CASL (S.C. 2010, c. 23): section 6(6) lists messages exempt from CASL’s consent requirement. The list is categorical, not proportional: messages that facilitate, complete, or confirm a commercial transaction; provide warranty or safety information; provide factual updates about a subscription, membership, account, or comparable relationship; or provide information directly related to an employment relationship; or deliver entitled goods or services under a prior transaction. CASL’s exemptions are narrower than CAN-SPAM’s primary-purpose test – a message must fit a listed category, not merely score high on a primary-purpose weighing.
ePrivacy Directive (2002/58/EC), Article 13(2): the soft opt-in provision allows sending electronic marketing communications to existing customers where the message concerns similar products or services, provided the customer has a clear opportunity to object at the time of collection and in each subsequent message. This is not a transactional carve-out. It is an exception to the opt-in requirement for marketing to existing customers – a different instrument for a different category of message.
The promotional content edge case is where WordPress operators most often miscalculate. WooCommerce’s order email templates support configurable footers, and promotional content – coupon codes, upsell offers – is commonly added to the Completed order email by store operators. Under CAN-SPAM’s primary purpose test, a message where the transactional content dominates should remain classified as transactional. Under CASL, where the exemptions are categorical, any commercial promotional content in the message may require re-evaluating the applicable basis – the promotional portion sits outside the section 6(6) categorical exemption. The ePrivacy Directive’s Article 13(2) soft opt-in, where available, is the legal instrument for that promotional footer in EU-adjacent jurisdictions, not the transactional carve-out.
The sending stack
Every WordPress email – core, WooCommerce, plugin, provided it goes through wp_mail() – follows the same path: wp_mail() composes the MIME message via PHPMailer 6 (bundled at wp-includes/PHPMailer/) and hands it to a transport. By default, the transport is PHP’s mail() function, which delegates to the server’s local mail transfer agent.
That transport fails on most modern managed hosting. Hosts either disable outbound SMTP connections, omit the MTA entirely (so mail() returns false and messages vanish), or send from shared IP addresses with no DKIM signing. The fix is a mailer plugin – WP Mail SMTP, FluentSMTP, and similar – that replaces the mail() transport with an authenticated connection to an external relay such as Postmark or SMTP2GO. For the action-oriented walkthrough that puts plugin and relay in place, How to set up email on WordPress is the parent.
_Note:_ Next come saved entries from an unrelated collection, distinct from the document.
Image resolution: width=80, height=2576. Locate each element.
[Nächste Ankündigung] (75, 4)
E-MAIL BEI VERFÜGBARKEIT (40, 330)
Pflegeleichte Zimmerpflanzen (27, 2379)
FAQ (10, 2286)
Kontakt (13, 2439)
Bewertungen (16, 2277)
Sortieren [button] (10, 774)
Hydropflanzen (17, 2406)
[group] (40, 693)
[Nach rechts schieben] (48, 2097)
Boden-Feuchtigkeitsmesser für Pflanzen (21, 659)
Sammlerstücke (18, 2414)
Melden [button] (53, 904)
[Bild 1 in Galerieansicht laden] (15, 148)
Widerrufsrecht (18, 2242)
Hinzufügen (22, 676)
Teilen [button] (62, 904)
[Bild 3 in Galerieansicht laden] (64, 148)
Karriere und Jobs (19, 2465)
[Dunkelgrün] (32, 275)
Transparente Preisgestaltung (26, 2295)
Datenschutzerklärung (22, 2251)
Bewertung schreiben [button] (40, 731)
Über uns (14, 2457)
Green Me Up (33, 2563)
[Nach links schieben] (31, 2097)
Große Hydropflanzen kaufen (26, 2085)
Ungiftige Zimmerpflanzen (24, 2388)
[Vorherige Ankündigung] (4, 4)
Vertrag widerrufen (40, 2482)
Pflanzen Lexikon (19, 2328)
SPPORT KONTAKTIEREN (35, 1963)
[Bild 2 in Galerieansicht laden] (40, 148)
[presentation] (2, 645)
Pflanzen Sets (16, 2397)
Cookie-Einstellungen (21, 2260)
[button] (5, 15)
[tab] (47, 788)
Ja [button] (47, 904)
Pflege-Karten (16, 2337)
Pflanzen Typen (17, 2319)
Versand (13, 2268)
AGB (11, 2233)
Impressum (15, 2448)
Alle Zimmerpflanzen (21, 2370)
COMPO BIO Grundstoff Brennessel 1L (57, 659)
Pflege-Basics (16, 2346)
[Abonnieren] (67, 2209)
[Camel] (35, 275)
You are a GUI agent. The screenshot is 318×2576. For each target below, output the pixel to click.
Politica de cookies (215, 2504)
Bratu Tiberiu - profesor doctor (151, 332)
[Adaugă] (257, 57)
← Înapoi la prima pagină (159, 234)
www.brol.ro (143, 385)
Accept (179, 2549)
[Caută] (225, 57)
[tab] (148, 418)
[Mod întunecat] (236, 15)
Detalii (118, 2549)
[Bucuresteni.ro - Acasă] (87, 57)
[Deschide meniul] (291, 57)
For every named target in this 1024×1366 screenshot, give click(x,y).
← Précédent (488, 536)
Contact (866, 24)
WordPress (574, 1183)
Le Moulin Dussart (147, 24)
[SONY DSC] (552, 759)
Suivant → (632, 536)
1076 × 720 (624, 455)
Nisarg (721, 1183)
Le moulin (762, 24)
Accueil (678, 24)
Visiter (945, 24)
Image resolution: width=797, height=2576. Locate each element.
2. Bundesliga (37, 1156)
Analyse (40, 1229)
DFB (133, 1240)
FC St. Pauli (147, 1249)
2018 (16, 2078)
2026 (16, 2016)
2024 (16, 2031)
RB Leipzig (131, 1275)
The full delivery chain, the failure modes at each stage, and the DNS records that make it work are in How email works: A WordPress operator’s reference.
Every wp_mail() call blocks the PHP process until the SMTP handshake completes; on a WooCommerce site with high order volume, that per-order latency adds up. WordPress email queues covers when that matters and the plugins that address it. External relays expose delivery events – bounce notifications, complaint rates, delivery confirmations – via webhooks that can connect back into WordPress for logging and retry logic. Email service webhooks and WordPress covers that integration.